[Challenge]:
Write out each of the following items line for line, with no changes.

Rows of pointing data
________

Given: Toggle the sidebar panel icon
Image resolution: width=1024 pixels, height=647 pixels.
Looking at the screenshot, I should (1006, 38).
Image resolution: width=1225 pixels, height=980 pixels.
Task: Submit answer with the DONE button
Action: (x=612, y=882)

________

[Answer for the task]:
Given: Toggle the sidebar panel icon
Image resolution: width=1024 pixels, height=647 pixels.
Looking at the screenshot, I should (1006, 38).
Image resolution: width=1225 pixels, height=980 pixels.
Task: Submit answer with the DONE button
Action: (x=612, y=882)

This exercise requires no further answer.